Crescendo
De todas as pessoas que podem falar sobre o bullying acredito que alguns dos
professores não estão capacitados para critica-lo. Poxa, como dar crédito a alguém
que durante metade da sua vida escolar te expõe a formar uma fila com os demais
coleguinhas em "escadinha", do menor para o maior, na hora de cantar o hino ?
Sim, como você já percebeu na minha revolta eu era um dos primeiros da fila, em
uma área nebulosa que classificaria como entre "semi-pigmeu" e baixinho. Podia ser
só minha neurose na época, mas ser o segundo ou terceiro da fila te colocava numa
posição de constante aflição à cada entrada e saída de ano: "e se esse tampinha aí
da minha frente sair da escola, como é que eu fico ?". Aí você cresce (não muito) e
descobre que não, a fila do banco não funciona em "escadinha" também.
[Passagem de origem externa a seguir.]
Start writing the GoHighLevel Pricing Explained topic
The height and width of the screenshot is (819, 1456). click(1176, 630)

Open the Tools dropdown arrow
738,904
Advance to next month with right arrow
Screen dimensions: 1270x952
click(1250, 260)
É inevitável: você com aquele físico de nadador de piscina infantil se olhando
no espelho, se perguntando: quando é que eu vou crescer ? Levou um tempo pra
perceber que a puberdade não chega completinha -barba, cabelo e bigode- assim
pra todo mundo. A minha atrasou um pouco (entre tantas outras coisas mais
preocupantes que podem atrasar na adolescência) mas as espinhas…ah, essas
foram de uma pontualidade britânica até com direito a chá, de cadeira, que me
faziam tomar esperando incontáveis consultas em dermatologistas.
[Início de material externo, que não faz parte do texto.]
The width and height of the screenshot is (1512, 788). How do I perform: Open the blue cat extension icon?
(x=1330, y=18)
É engraçado nessa idade se sentir mais velho com uns fios de cabelo no
queixo, até ficar de queixo caído quando a vida decide levar os tão cobiçados fios
de volta te mostrando o que é envelhecer de verdade, mesmo já estando
literalmente careca de saber que o tempo chega para todos. A maçã de Newton e
as maçãs do rosto, todas perecem com a maturidade mas a gravidade da situação
encontra seu jeito de safar-se no botox, a descoberta de maior expressão, com o
perdão do trocadilho, na área da estética dos últimos anos. A tia que gostava de
apertar bochechas alheias e falar que fazer careta podia te deixar com o rosto
daquele jeito pra sempre, hoje, nem careta consegue fazer mais.
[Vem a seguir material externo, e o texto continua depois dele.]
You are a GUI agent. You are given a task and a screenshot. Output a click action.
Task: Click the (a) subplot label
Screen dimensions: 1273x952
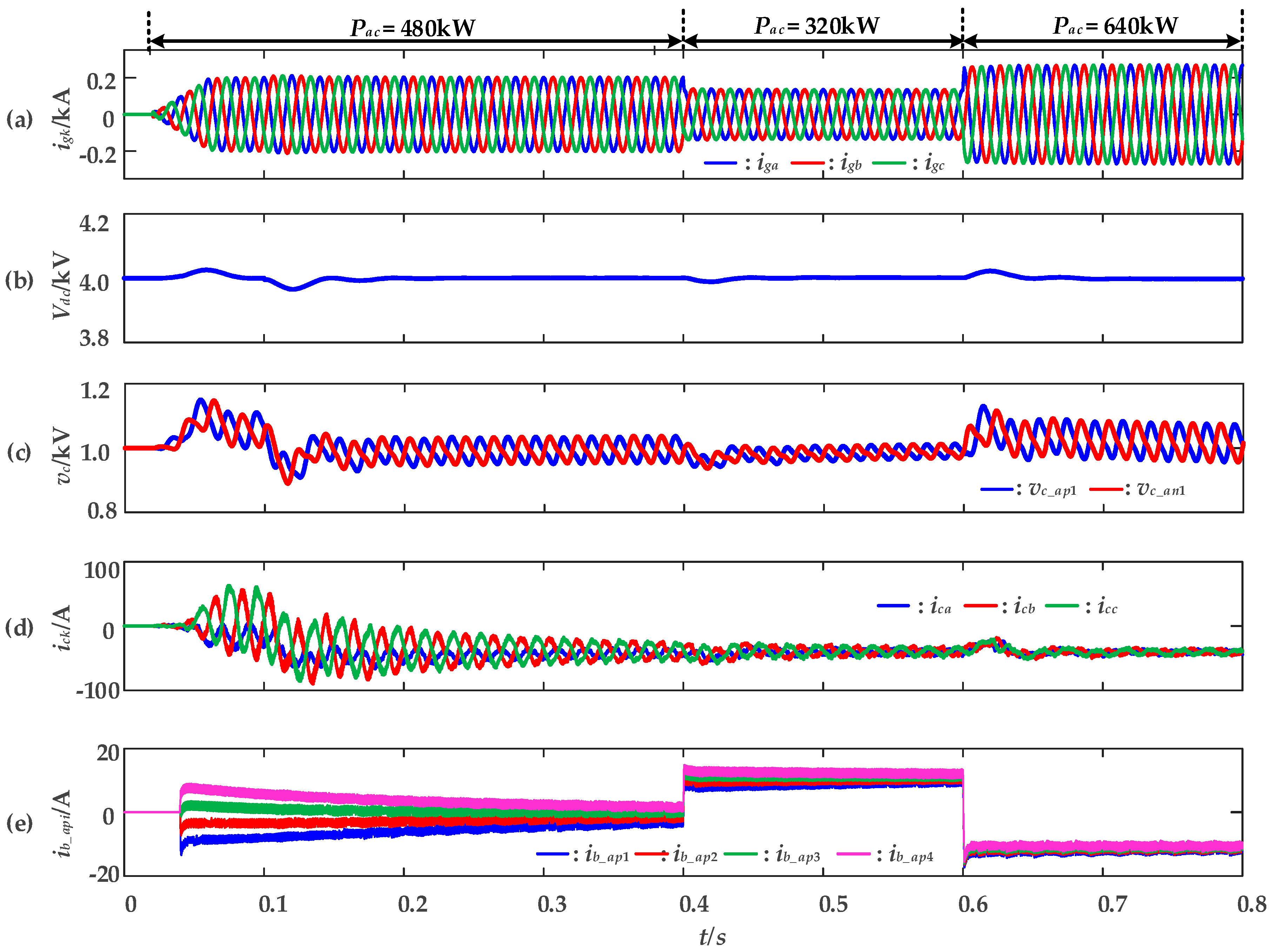coord(20,120)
Me lembro de ouvir os garotos falarem que dava certo, uma barbada, era
garantido: passar a gilette no rosto iria estimular, forçar a barba a crescer. Via meus
pai e outros tios com pequenas cicatrizes provocadas por navalhas. Mais do que
esperar a boa-vontade capilar do tempo era preciso tomar uma atitude, era preciso
querer ser homem. E hoje vejo que a vida soube esperar o momento certo. Numa
das primeiras manhãs, desde que comecei a morar sozinho, vi aqueles pontinhos
pretos ainda curtinhos, que me fizeram ficar esperando durante anos da minha
ansiosa pre-adolescência. Algo tão banal me fez perceber que agora não há volta, a
vida adulta chega com toda força dando um tapa na sua cara,que até então era de
bundinha de nenê.
Você começa perceber que ganhou mais uma obrigação justamente na fase
em tudo vira obrigação. Hora de trabalhar duro, mas também de aproveitar a vida,
até que os fiozinhos vão ficando clarinhos como se fossem a "bandeira branca" da
barba e dos cabelos, se rendendo ao tempo, te deixando em paz consigo mesmo.
Espero seguir baixinho mas sonhando alto, alegre, interessado, duvidando de
mentiras cabeludas e questionando verdades absolutas… quer dizer, menos a Ana
Hickmann. Todo mundo sabe que mentira tem perna curta.